Wednesday, October 24, 2018

Compulsions To Hurry: A Midweek Rumination

     Among my many faults is one that’s dogged me all the days of my life: I’m in a hurry. No matter what I’m doing, I’m doing my best to speed it up. I move as quickly as possible at all times, in every situation. I’m infuriated by obstructions and delays. As you can imagine, that makes Long Island traffic an unusually severe trial for me, which is one of the major reasons I retired.

     Contrast this with Harlan Ellison’s admission that no matter what he does, he’s inevitably late. (It was the genesis of his early award-winner “Repent, Harlequin! Said the Ticktockman”) I wouldn’t want his problem, but I don’t much like mine either. There’s no virtue in hurrying all the time unless you’re hurrying toward something important, perhaps even vital.

     Every now and then, someone will inquire about it: “Who’s chasing you?” “Do you have a plane to catch?” I never have an answer. It’s just what I do, automatically.

     So what am I hurrying toward? I don’t know – I’ve never known – but it’s a lead-pipe cinch that whatever it is, I’ll hurry through that, too. It appears to be built into me at some low level that I can’t reprogram by conscious effort, even though I’m aware that it costs me quite a lot in a number of ways.

     When you can feel the end of your life approaching, questions such as that one acquire a compelling force.


     I believe I’ve told this little parable before, perhaps at Eternity Road, but it bears repeating now and then:

     A man was feeling unwell, unusually so, and went to see his doctor. The doctor agreed that the man’s run-down condition and general malaise merited a close look, and ran him through a battery of tests.

     The results of the tests were grave: the man was terminally ill. He had only a few months to live. When the doctor told him of his condition, he was immediately stricken with a great fear. “Doctor,” he said, “I’m afraid to die. What happens when we die? What lies beyond death?”

     The doctor, an unusually humble man, whispered “I don’t know!” He reached out to take his patient in his arms when there came a commotion in his waiting room. The two men looked toward the door as it burst open and the doctor’s pet dog, a large Newfoundland, swarmed in, jumped into his arms, and smothered him with dog-kisses. When the siege had lifted somewhat, the doctor turned to his moribund patient and smiled.

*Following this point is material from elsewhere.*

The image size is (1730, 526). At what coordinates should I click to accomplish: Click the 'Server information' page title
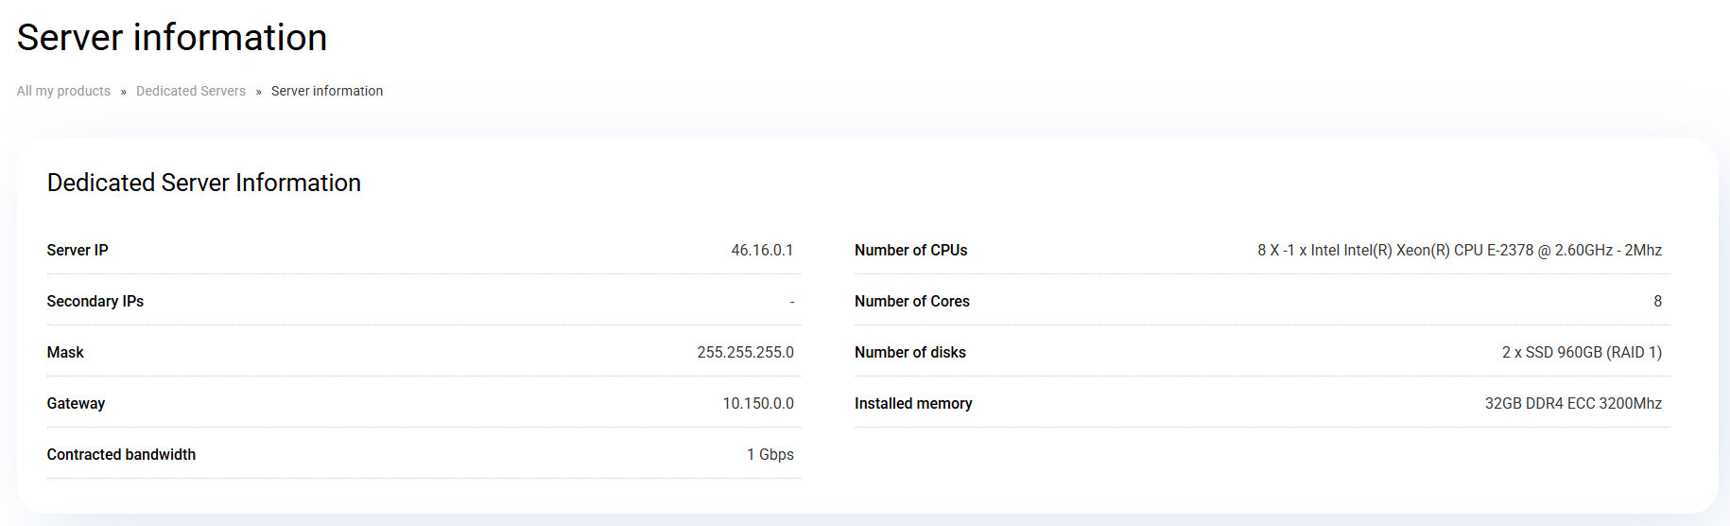pyautogui.click(x=172, y=38)
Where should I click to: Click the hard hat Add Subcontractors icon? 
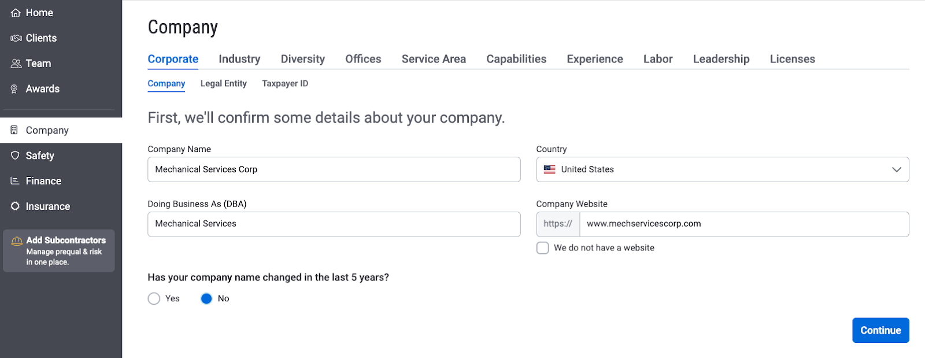[x=17, y=241]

     “Here is our answer,” the doctor said. “My dog has never before chosen to go exploring, but he chose this day to leap over our fence. And what did he do then but to come here, to my office. What did he know of what lay beyond that door? Nothing, except that his master is here, and that was enough.”

     The doctor tousled his Newf’s head affectionately. “So it is with us,” he said. “We know nothing of death, and nothing of what lies beyond it...except that the Master is there. And that is enough.”

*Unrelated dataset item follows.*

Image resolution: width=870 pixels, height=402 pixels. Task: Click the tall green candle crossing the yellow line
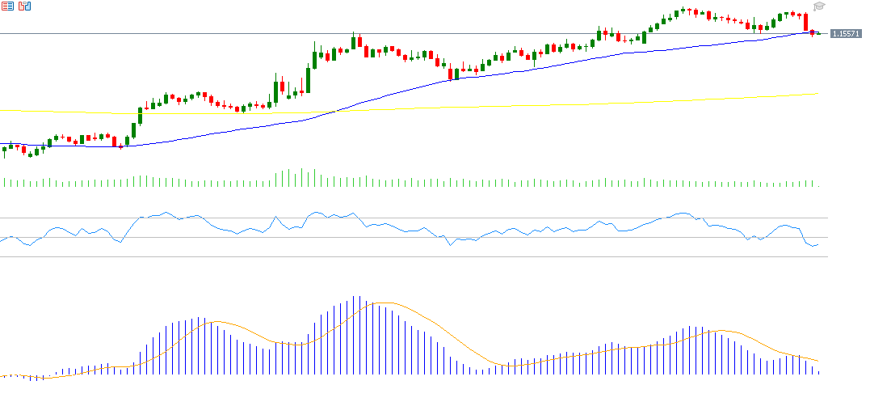click(140, 116)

     At any rate, it should be.


     The doctor’s insight is a reason to keep calm, to live in the present, and to do what there is to do right now to the best of our ability. Temporal life is the second-greatest of all God’s gifts to us. Yes, it’s a time of testing, when our trials reveal our ability to discern right from wrong and to choose properly between them. But it’s also a time of blessings. The world is filled with other gifts, most particularly our loved ones, our communities, and our chosen trades. It is right and necessary that we should show these the proper appreciation. Always being in a hurry is inconsistent with that.

     Now, my hurrying problem is probably constitutional; it’s consistent with my unusually quick reflexes, high pulse rate, and high blood pressure. But many others whom I’ve observed hurrying as if they were late for their own funerals don’t do so out of an inner compulsion. The influences that surround them subliminally urge them to an ever higher pace. It’s possible that their loved ones, trusted advisors, and confidants have told them that they’re doing themselves harm. But the many voices through which our milieu speaks silently to us keep whispering that there’s no time to lose! And they can be damnably difficult to oppose.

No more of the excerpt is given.